W jednym z laboratoriów na Uniwersytecie Kalifornia w amerykańskim San Diego grupa naukowców intensywnie pracuje nad tym, by trądzik stał się pieśnią przeszłości. To choroba skóry, której objawy są znane nawet szczęśliwcom, którzy nigdy jej nie doświadczyli.
Pryszcze, zaskórniki, zmiany ropne, rumień - trądzik, w zależności od rodzaju i natężenia, funduje nieestetyczne zmiany na twarzy, ale też nierzadko innych partiach ciała.

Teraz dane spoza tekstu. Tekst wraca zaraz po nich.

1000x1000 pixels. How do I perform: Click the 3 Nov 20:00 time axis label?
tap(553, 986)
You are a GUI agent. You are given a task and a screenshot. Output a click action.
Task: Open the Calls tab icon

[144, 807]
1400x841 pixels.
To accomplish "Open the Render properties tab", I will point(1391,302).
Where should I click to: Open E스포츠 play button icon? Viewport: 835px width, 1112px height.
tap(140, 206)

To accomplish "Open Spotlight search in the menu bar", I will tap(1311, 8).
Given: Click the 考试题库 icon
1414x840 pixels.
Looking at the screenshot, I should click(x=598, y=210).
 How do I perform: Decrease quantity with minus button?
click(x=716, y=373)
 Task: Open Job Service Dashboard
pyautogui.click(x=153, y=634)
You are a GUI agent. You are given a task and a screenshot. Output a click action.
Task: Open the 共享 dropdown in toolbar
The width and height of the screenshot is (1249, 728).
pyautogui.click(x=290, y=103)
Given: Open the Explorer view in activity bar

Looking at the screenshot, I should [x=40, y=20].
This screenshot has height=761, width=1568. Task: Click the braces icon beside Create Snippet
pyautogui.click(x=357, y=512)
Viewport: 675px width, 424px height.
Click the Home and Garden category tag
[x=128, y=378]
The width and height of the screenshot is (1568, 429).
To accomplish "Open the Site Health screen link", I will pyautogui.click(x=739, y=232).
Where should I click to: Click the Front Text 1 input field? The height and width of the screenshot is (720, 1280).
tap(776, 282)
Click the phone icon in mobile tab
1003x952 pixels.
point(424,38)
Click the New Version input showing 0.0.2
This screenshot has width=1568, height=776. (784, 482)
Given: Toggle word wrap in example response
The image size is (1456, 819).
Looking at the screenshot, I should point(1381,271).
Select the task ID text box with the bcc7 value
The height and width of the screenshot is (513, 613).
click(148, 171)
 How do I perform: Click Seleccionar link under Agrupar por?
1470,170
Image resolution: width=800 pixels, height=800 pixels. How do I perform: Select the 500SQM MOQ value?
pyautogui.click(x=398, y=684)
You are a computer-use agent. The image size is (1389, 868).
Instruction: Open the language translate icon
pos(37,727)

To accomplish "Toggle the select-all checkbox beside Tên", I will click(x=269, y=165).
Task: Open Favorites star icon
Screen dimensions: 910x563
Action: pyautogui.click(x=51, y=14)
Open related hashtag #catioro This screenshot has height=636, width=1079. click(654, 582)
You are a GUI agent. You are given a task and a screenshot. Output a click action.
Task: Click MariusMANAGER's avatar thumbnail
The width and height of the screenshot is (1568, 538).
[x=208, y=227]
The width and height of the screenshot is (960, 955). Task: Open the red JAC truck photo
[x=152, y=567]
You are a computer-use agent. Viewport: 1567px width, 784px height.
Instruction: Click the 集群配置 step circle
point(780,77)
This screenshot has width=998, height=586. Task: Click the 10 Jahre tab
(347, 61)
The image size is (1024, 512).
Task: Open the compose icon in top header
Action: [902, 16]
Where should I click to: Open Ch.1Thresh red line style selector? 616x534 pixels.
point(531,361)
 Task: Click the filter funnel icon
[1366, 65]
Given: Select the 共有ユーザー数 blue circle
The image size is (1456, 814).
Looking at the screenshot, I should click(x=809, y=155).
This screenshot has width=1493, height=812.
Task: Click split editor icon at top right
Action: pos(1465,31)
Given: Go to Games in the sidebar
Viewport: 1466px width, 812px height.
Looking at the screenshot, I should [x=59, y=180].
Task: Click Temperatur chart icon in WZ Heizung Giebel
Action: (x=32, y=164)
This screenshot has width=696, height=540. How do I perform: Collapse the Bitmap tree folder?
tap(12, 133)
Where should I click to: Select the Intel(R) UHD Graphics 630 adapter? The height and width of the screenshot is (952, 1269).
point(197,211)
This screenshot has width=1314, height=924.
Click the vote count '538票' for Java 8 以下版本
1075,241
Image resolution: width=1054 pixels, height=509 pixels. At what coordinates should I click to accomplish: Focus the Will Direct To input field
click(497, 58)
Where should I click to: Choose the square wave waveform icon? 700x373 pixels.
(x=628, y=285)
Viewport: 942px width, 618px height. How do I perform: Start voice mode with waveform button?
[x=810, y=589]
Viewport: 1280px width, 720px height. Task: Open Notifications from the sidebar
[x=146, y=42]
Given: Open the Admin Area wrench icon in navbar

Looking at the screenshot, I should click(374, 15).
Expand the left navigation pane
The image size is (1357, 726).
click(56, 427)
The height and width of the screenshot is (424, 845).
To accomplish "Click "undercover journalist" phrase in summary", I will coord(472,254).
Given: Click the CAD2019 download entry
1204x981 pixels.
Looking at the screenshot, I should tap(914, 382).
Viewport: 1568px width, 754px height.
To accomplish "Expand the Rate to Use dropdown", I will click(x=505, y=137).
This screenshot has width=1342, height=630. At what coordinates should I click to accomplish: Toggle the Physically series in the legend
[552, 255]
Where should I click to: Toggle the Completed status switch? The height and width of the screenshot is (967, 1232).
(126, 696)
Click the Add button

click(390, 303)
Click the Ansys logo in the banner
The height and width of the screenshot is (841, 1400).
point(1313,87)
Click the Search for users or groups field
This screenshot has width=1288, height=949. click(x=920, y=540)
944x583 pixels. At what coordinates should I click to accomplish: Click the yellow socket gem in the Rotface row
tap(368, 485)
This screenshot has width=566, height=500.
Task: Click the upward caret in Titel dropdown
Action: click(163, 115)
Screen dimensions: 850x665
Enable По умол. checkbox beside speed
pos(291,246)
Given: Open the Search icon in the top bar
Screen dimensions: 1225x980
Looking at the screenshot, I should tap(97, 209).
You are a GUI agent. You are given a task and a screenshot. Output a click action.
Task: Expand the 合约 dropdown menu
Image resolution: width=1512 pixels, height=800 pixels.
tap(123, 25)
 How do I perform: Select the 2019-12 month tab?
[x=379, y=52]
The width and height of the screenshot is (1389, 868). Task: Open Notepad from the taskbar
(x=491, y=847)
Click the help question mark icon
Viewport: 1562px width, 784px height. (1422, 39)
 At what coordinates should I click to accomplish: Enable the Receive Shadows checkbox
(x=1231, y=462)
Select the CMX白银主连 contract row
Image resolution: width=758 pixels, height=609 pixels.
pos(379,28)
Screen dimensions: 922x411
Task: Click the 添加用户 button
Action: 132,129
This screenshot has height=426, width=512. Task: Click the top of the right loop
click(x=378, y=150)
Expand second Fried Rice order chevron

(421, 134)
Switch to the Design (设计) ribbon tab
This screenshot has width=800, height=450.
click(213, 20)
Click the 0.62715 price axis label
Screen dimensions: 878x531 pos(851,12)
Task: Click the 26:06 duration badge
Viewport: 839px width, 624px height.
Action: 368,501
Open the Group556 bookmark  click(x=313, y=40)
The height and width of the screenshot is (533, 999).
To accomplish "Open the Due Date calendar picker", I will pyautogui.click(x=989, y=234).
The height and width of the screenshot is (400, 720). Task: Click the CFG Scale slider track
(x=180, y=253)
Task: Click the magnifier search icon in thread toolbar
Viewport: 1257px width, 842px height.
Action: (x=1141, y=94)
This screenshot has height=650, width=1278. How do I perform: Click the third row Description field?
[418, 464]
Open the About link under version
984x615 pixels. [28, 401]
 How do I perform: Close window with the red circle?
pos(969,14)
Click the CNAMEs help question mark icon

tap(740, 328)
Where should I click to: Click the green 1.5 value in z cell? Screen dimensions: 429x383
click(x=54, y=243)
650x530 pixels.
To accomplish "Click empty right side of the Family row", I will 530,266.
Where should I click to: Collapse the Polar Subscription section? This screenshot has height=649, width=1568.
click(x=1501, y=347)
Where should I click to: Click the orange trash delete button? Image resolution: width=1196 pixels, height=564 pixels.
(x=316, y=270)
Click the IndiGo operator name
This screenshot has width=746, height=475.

Trudno z nim walczyć, bo ma podłoże genetyczne. Do tego, częściowo, wywołują go bakterie towarzyszące ludzkiemu organizmowi przez całe życie - P. acnes, które mają jednak również pozytywny wpływ na nasze zdrowie.
Właśnie z tego powodu stworzenie szczepionki na trądzik nie jest łatwe, jak tłumaczy Eric C. Huang, czyli szef projektu mającego na celu jej opracowanie.
Ale dla zespołu amerykańskich naukowców to nie problem, bo znaleźli już na tę kwestię rozwiązanie: "Odkryliśmy przeciwciało dla toksycznego białka, które wywołuje stany zapalne towarzyszące trądzikowi", potwierdza badacz.
Co to oznacza? Że szczepionka może zablokować negatywne działanie bakterii P. acnes bez ich zabijania. Innymi słowy, zneutralizuje je tylko w części, która szkodzi ludzkiej skórze, nie pozbawiając ich przy tym zdolności dobroczynnie wpływających organizm.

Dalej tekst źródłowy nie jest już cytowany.